The Washington Post says that the agency is running a secret prison network. The New York Times says Cheney's new man is fighting anti-torture standards.

Published November 2, 2005 2:51PM (EST)

When Illinois Sen. Dick Durbin said in June that the abuse handed out to some detainees at Guantánamo Bay might sound like the sort of things done by "Nazis, Soviets in their gulags, or some mad regime -- Pol Pot or others -- that had no concern for human beings," Republicans all but ran him out of town on charges of being un-American.

We were reminded of the flap as we read this morning's Washington Post. According to the Post, the United States is currently hiding and interrogating some of its most important al-Qaida captives at a Soviet-era compound in Eastern Europe. The compound -- the location of which the Post is withholding at the request of U.S. government officials -- is part of a "covert prison system set up by the CIA" in the wake of 9/11, current and former intelligence officials and diplomats tell the Post. The paper says that specific information about these so-called "black sites" is known by only a "handful" of officials in the United States and in the host countries. The CIA has dissuaded Congress from asking questions, the Post says. As a result, the Post says, "Virtually nothing is known about who is kept in the facilities, what interrogation methods are employed with them, or how decisions are made about whether they should be detained or for how long."

In a related story, the New York Times reports today that factions within the Bush administration remain sharply divided over whether a new set of Defense Department standards for the treatment of terror suspects should include language from the Geneva Conventions prohibiting "cruel," "humiliating" and "degrading" treatment.

Some administration officials believe that including such language would bring U.S. policy in line with international law and help win support from allies. Others -- most notably, those in the vice president's office -- see things differently. The Times says that David Addington, the man Dick Cheney has chosen to replace Scooter Libby as his chief of staff, has argued strenuously that the government shouldn't tie the hands of its interrogators with language from the Geneva Conventions' Article 3.

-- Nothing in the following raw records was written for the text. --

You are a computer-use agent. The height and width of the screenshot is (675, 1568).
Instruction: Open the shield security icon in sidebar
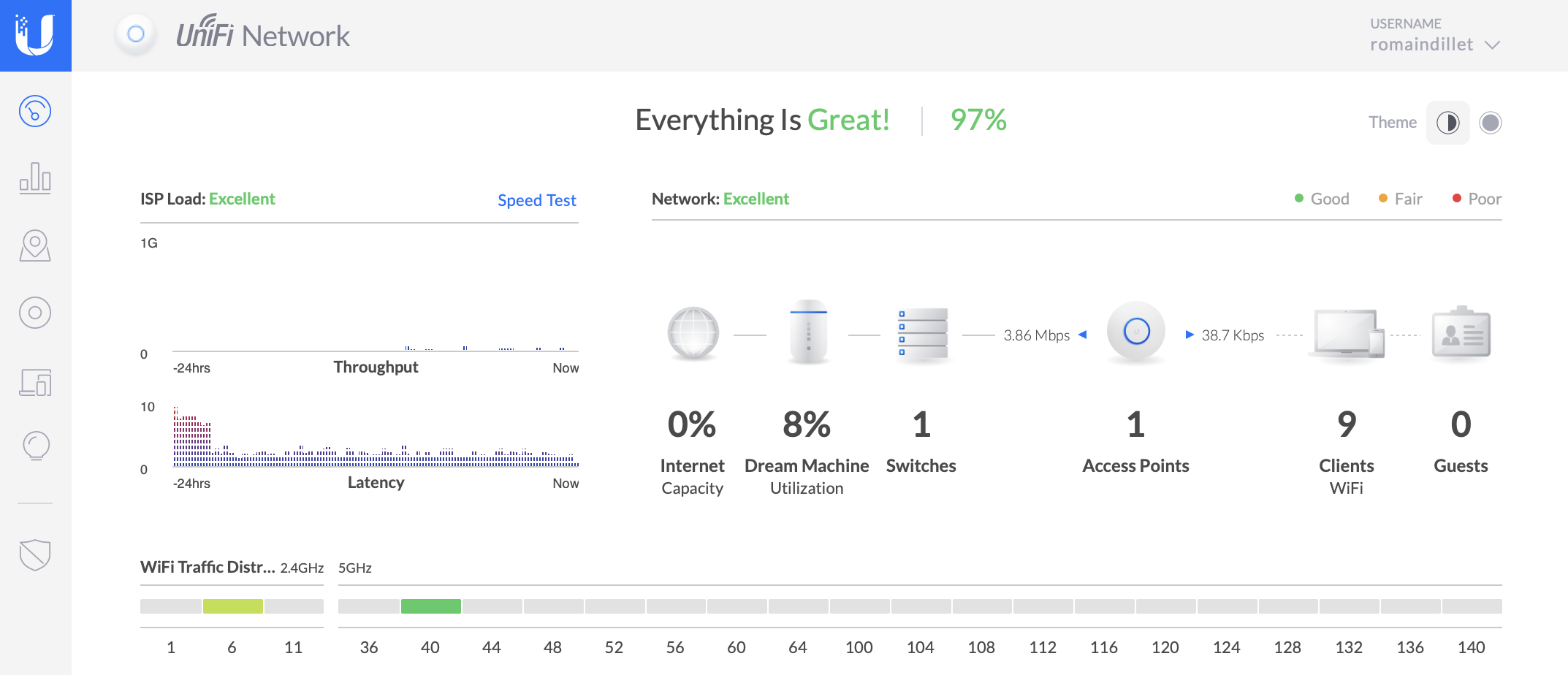pos(35,554)
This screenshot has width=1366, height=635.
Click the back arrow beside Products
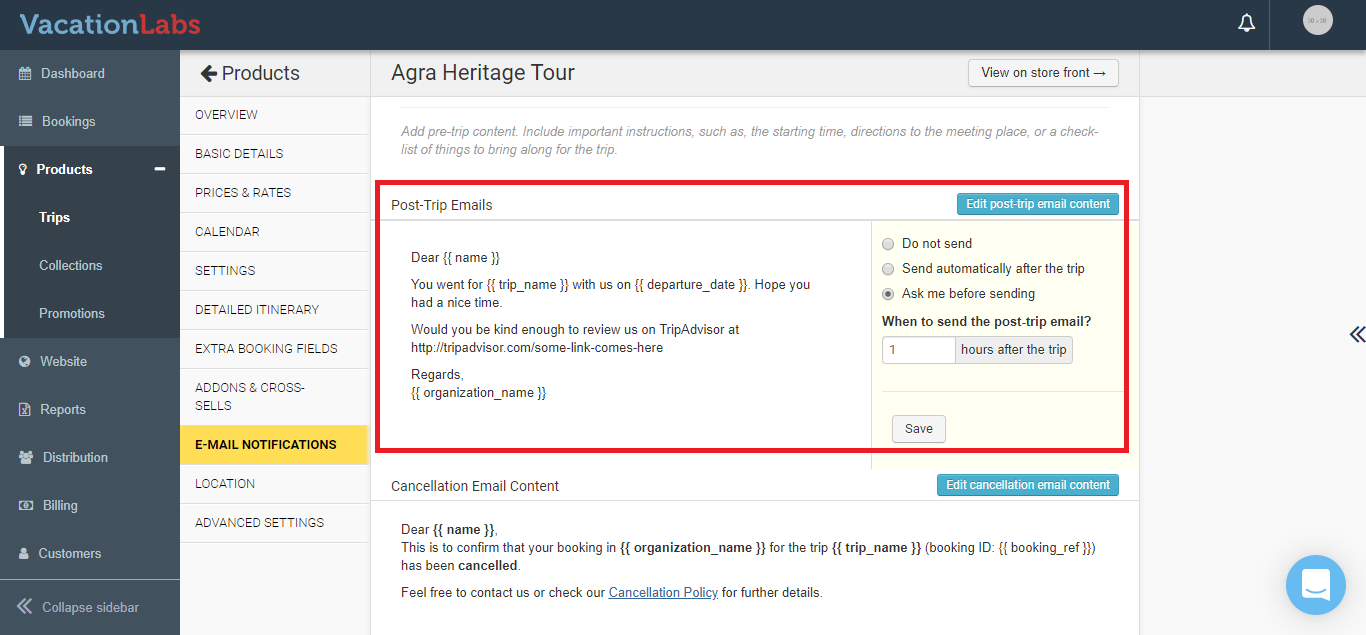click(208, 73)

The Times say Addington "verbally assailed a Pentagon aide who was called to brief him and Mr. Libby on the draft" of the Pentagon standards. The aide was left "bruised and bloody" after his confrontation with Addington, one Defense Department official said. We assume he was speaking metaphorically about the aide's condition. The detainees at the CIA's "black sites" should be so lucky.


By Tim Grieve

Tim Grieve is a senior writer and the author of Salon's War Room blog.